Incremental Backup using rsync with Hardlinks
Backup, Linux, Sysadmin, Ubuntu, rsync
This method involves an incremental backup bash script that runs on a production server. The aim is to automatically build a local backup which can then be synchronised with a remote backup server.
Production Server: Backup User
Create a backup user - without sudo privileges:
adduser servernamebackup
Production Server: Source Directory
Create a directory called /home/backupuser/source
. This will be used as the source for the local rsync, so it forms a target for:
- a MySQL backup - mysqldump dumps database copies to
/home/backupuser/source/sql
- Symlinks to config files (in
/home/backupuser/source/config
) - Symlinks to site files (from the Apache root directory -
/var/www/html
)
Set up directories and add symlinks to /source
:
sudo mkdir -p /home/backupuser/source/config # make the config directories
sudo mkdir /home/backupuser/source/sql # target for mysqldump
sudo ln -s /var/www/html /home/backupuser/source # Symlink site files
sudo ln -s /etc/apache2 /home/backupuser/source/config # Symlink Apache config files (including vhosts setup)
sudo ln -s /etc/mysql /home/backupuser/source/config # Symlink MySQL config files
Production Server: Incremental Backup
Incremental backup script:
#!/bin/bash
#
# Website Backup Script for SERVER
#
# Add this script as a cronjob to run daily.
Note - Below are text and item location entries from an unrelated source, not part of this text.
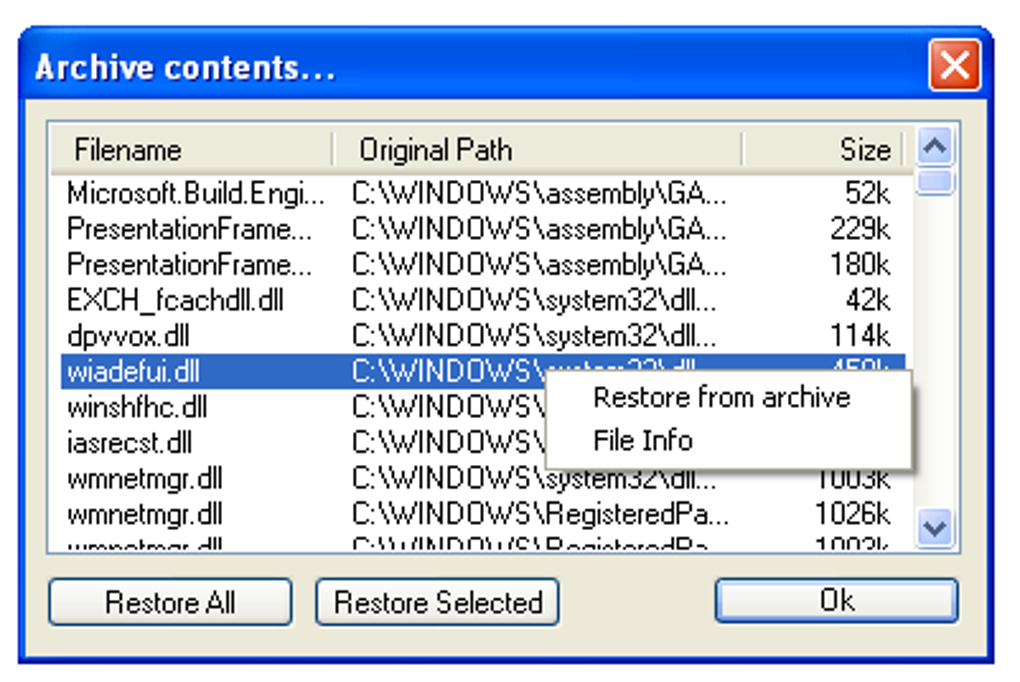The width and height of the screenshot is (1020, 682).
Task: Close the Archive contents dialog
Action: click(x=953, y=67)
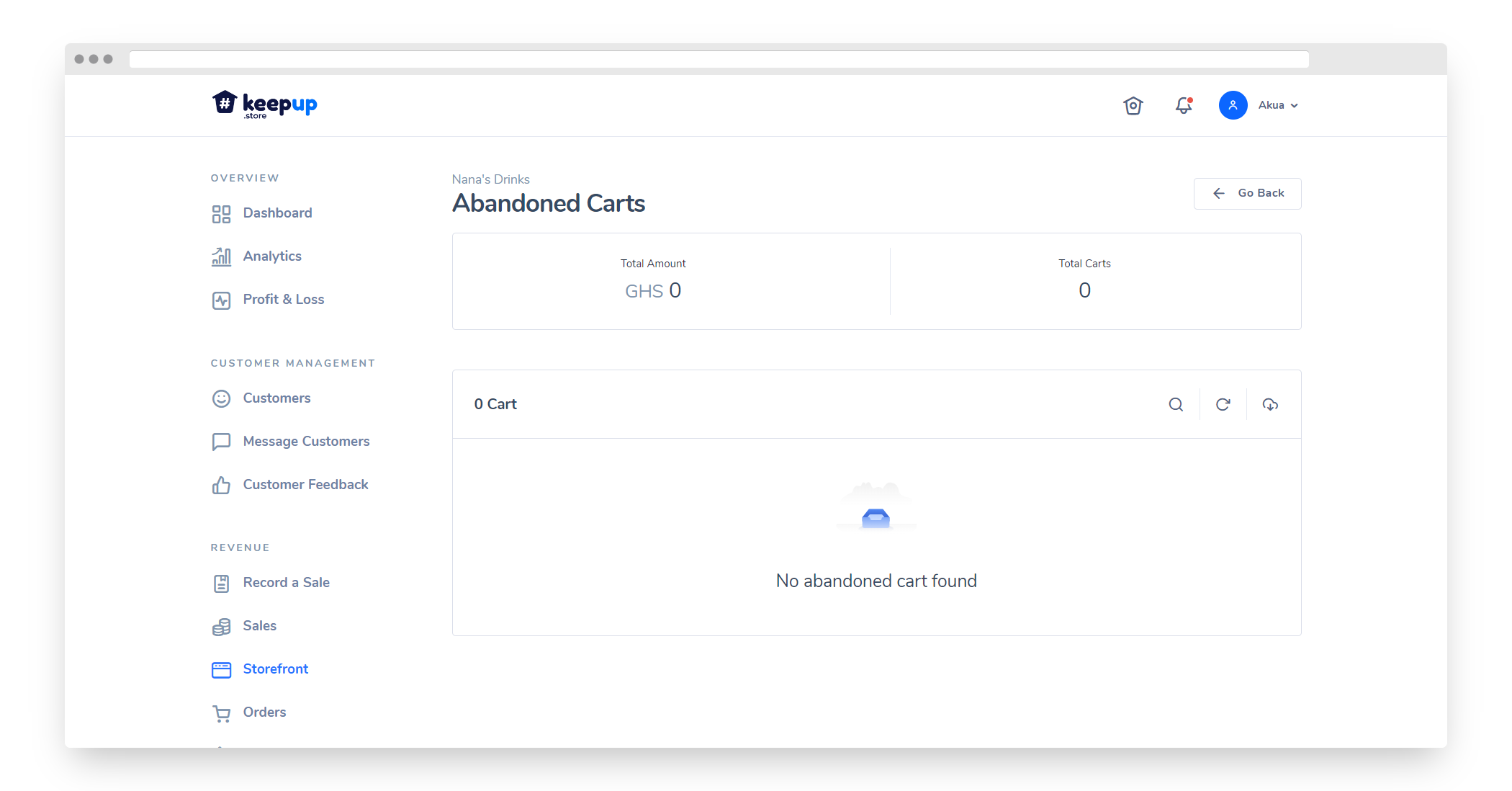This screenshot has width=1512, height=791.
Task: Expand the Akua account dropdown
Action: point(1279,105)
It creates an archive of incremental
# backups, with the current date set as the name of the backup directory.
# Assumes the script is run from /usr/local/sbin.
# ------------------------------------------------------------------------------
# Todays date in ISO-8601 format:
# ------------------------------------------------------------------------------
DAY0=$(date -I)
TIMESTAMP=$(date '+%Y-%m-%d at %H:%M:%S')
# Yesterdays date in ISO-8601 format:
# ------------------------------------------------------------------------------
DAY1=$(date -I -d "1 day ago")
# The source directory: this should contain a symlink to Apache doc root.
# ------------------------------------------------------------------------------
SRC="/home/servernamebackup/source/"
# The target directory
# ------------------------------------------------------------------------------
TRG="/home/servernamebackup/backup/$DAY0"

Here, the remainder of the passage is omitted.